Skora im Deutschland-Radio

Berlin_Autonom 22.09.2011 - 12:26
Nicht, dass es heisst, es seien Dinge aus dem Zusammenhang gerissen...

Das Interview nochmal in voller Länge.

Geniales Interview: unbedingt reinhören!

muss ausgefüllt werden 23.09.2011 - 02:28
Es grenzt nicht an, sondern es IST Dreistigkeit, wie dieser CDU-Schleimer "argumentiert": 'interessierter Journalismus' und eine 'Demonstration von Auswärtigen' seien es gewesen! Bei der städtischen Erinnerungs-farce hätte es 'so etwas' ja nicht gegeben (tja, Hoyerswerda's Nazis sind halt echt anständige Jungs und Madels... aber bei diese Auswärtige da!). Überhaupt läßt er auf seine Hoyerswerdaer Bürgis nichts kommen - 20 Jahre hätten da eben noch nicht ausgereicht, um ein Mindestmaß an Menschlichkeit zu regenerieren.

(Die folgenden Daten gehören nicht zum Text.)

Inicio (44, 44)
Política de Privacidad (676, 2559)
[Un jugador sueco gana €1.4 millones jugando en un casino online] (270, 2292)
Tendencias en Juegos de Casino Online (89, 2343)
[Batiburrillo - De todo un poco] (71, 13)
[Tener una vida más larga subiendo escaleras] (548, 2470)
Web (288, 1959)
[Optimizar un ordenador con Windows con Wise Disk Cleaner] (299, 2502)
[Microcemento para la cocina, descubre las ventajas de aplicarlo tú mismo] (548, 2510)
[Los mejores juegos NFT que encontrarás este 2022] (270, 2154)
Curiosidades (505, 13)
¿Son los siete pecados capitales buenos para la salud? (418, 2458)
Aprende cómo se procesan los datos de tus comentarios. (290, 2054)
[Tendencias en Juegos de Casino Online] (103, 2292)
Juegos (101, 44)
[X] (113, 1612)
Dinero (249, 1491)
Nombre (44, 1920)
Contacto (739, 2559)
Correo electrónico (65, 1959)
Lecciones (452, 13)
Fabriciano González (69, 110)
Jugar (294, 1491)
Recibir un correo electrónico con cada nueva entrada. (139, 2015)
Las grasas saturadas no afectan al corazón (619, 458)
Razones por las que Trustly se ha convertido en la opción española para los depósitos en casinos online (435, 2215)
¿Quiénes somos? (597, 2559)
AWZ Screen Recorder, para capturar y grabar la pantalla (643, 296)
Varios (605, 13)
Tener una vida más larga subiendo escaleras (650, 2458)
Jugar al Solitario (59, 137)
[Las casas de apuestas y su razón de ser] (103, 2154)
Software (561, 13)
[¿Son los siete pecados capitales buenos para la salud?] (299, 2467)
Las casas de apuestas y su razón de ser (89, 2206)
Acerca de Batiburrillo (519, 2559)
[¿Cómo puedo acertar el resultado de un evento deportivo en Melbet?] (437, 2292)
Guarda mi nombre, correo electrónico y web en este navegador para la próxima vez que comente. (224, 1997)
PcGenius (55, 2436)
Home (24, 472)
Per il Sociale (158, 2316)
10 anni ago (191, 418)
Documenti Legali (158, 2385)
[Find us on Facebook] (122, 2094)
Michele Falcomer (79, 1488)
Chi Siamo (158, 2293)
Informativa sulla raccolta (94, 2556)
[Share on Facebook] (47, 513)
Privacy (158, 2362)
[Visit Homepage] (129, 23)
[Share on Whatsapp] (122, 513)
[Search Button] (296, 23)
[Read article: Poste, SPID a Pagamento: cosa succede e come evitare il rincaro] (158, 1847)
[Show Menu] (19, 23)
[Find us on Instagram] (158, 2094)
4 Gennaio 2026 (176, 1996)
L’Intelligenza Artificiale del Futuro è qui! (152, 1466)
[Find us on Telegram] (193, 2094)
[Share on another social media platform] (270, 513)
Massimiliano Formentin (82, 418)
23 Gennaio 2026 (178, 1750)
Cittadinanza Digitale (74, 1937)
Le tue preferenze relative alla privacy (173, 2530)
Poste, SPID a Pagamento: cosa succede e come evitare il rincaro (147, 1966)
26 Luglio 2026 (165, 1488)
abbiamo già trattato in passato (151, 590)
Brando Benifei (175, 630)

Wie er sich dreht und windet, sich pausenlos wiederholt und vom Extremismus schwafelt! Was für eine unglaubliche Matschbirne.
So MUSS sich Geschichte wiederholen!
Antifa heißt auch: rein in die sog. 'sozialen Brennpunkte' und ethischen Anschauungsunterricht leisten!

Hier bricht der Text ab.